LONDON (Reuters) – Britain’s parliamentary Speaker reprimanded Prime Minister Boris Johnson’s government on Wednesday for disregarding the House of Commons with its COVID-19 measures, calling on ministers to better include lawmakers in their decisions.

But Lindsay Hoyle decided against allowing lawmakers the chance to consider a so-called amendment to a vote on the extension of emergency laws to impose restrictions that would have made sure parliament played a greater role.

Several lawmakers from Johnson’s own Conservative Party have threatened to rebel against the government over renewing the Coronavirus Act, which some said had allowed it to govern by diktat and deprive people of their civil liberties.

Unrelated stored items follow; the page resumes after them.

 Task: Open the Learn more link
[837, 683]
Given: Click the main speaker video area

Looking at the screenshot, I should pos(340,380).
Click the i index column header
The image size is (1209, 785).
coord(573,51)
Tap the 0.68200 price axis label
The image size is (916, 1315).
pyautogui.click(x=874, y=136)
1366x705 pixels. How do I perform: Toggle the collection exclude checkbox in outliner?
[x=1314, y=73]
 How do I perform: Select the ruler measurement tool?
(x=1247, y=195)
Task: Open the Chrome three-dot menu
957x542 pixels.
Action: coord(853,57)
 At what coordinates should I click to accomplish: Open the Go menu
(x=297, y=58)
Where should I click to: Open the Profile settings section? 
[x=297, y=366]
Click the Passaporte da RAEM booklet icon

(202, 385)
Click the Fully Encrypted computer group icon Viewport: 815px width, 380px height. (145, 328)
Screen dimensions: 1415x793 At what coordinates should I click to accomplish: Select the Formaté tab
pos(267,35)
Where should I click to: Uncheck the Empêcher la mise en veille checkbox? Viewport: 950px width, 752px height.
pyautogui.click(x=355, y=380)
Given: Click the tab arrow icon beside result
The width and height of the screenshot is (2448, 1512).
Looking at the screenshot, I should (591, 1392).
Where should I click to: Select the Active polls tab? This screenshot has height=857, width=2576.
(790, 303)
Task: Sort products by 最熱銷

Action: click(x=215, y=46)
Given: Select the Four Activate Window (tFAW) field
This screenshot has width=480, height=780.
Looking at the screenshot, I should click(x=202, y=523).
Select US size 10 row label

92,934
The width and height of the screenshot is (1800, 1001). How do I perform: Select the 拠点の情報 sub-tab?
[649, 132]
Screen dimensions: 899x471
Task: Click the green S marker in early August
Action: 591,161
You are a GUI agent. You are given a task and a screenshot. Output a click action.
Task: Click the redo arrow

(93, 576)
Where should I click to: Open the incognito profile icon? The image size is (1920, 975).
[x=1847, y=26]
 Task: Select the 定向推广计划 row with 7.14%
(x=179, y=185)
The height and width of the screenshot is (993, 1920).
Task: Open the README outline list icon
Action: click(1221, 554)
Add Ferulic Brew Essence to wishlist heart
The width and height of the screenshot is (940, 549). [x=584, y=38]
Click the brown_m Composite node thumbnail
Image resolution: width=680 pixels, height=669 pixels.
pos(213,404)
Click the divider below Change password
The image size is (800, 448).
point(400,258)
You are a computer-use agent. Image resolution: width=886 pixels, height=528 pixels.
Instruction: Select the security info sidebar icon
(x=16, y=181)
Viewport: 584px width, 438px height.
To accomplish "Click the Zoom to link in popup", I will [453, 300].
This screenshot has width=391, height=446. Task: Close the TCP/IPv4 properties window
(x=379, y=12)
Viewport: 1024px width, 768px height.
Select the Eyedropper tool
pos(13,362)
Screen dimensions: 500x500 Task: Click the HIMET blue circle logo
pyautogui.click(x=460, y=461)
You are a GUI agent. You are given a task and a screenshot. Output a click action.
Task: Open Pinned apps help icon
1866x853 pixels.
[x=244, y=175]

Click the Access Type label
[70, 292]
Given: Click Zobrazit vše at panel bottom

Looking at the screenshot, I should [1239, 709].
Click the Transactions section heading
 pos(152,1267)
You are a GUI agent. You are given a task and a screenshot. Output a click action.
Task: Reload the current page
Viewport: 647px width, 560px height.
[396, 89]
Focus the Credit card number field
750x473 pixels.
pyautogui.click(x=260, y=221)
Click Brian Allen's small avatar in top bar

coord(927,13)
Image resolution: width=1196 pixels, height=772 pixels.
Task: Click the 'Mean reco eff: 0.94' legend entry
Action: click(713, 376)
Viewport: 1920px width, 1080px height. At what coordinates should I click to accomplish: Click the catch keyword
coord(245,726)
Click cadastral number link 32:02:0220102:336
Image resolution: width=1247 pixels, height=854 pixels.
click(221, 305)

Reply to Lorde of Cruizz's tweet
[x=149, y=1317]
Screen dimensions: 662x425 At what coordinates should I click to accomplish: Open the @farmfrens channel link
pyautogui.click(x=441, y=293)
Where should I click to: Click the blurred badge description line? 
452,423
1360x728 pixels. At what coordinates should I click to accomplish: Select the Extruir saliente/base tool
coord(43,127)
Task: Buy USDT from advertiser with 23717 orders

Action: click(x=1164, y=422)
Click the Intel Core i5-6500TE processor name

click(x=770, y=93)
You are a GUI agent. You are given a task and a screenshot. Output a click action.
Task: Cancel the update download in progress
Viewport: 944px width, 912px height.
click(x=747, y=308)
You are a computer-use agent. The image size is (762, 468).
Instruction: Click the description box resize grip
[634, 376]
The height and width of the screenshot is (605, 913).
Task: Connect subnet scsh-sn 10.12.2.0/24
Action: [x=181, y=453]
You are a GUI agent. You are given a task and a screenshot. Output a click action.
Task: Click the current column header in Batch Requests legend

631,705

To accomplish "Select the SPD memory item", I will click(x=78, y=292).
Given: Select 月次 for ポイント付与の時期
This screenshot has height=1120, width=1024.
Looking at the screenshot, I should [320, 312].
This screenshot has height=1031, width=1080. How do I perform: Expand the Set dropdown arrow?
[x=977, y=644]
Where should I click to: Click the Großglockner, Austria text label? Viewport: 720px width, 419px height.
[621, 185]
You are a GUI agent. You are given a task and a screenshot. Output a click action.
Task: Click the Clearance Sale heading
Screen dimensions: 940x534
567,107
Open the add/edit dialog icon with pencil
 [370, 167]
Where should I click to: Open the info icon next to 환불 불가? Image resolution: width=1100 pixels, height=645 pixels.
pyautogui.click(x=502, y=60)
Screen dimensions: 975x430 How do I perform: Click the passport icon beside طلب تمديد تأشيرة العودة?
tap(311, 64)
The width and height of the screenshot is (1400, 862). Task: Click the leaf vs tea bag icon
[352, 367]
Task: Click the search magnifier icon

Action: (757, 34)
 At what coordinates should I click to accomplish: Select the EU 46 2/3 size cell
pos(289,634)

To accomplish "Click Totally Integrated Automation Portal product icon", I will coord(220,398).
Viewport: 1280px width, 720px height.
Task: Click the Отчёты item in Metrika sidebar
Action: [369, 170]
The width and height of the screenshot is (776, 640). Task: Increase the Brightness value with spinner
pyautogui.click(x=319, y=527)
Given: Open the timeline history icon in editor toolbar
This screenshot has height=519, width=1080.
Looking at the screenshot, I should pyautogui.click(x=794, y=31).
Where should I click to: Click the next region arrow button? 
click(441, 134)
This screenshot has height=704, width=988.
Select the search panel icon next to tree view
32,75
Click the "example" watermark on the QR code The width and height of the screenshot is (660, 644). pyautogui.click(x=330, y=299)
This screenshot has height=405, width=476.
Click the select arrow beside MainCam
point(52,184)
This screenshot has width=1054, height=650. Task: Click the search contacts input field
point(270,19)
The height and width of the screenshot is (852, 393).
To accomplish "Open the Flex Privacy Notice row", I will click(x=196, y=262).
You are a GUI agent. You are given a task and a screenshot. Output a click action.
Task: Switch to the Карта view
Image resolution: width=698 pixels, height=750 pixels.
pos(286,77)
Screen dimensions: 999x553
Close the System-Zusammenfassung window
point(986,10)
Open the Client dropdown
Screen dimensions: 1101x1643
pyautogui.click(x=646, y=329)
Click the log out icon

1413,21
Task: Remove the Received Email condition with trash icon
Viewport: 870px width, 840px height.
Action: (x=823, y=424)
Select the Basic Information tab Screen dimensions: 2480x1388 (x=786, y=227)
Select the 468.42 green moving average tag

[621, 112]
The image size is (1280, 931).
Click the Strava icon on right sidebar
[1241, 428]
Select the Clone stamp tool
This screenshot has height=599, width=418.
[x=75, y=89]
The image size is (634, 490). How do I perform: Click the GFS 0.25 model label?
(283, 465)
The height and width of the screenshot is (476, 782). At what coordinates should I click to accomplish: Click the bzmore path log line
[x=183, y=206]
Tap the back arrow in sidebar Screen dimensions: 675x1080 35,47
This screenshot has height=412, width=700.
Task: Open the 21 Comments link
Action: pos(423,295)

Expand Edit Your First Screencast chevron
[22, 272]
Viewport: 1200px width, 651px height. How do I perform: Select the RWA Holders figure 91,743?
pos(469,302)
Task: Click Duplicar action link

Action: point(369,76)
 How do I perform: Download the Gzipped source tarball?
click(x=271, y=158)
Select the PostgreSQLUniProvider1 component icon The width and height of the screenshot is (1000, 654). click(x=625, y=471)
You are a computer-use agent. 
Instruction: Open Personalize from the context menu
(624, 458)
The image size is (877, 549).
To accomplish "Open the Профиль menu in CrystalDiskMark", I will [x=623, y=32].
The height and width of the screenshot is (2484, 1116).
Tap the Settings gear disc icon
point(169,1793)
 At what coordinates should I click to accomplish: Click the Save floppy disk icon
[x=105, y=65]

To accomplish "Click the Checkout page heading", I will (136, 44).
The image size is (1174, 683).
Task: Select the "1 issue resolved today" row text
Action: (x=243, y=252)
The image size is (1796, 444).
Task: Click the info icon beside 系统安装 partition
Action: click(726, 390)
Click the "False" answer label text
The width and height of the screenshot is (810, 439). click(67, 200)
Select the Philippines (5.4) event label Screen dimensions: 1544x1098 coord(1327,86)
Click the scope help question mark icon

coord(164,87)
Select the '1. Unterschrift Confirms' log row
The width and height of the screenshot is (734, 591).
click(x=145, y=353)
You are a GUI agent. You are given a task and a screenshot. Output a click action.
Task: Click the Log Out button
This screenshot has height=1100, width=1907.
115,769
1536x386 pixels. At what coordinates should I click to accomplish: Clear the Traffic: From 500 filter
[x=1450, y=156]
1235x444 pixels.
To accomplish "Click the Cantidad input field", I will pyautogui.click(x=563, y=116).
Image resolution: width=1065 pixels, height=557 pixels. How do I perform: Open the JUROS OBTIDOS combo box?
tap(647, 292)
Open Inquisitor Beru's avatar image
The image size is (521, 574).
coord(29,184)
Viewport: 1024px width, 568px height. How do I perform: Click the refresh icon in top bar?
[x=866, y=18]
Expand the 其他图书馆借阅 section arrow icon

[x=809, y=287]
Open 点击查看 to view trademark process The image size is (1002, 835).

“The way in which the government has exercised its powers to make secondary legislation during this crisis has been totally unsatisfactory,” Hoyle told parliament, adding some explanations the government had offered on why it had bypassed parliament showed a “total disregard” for lawmakers.

“The government must make greater efforts to prepare measures more quickly, so that this House can debate and decide upon the most significant measures at the earliest possible point,” he added.

A rebellion would dent Johnson’s authority and ministers have been trying to defuse any revolt by promising parliament they would involve it more.

A spokesman for Johnson said the government was “looking at further ways to involve parliament in the process in advance …I think at the same time it does remain vital that we can move quickly to stop the virus spreading.”

Health minister Matt Hancock will address parliament later when he will set out the government’s plans.

Hoyle said he sympathised with lawmakers’ concerns, but could not allow parliament to vote on an amendment by senior Conservative Graham Brady which would have forced the government to get parliamentary approval before any more national restrictions were imposed.

“I now look to the government to rebuild trust with this House and not treat it with the contempt that it has shown,” he said.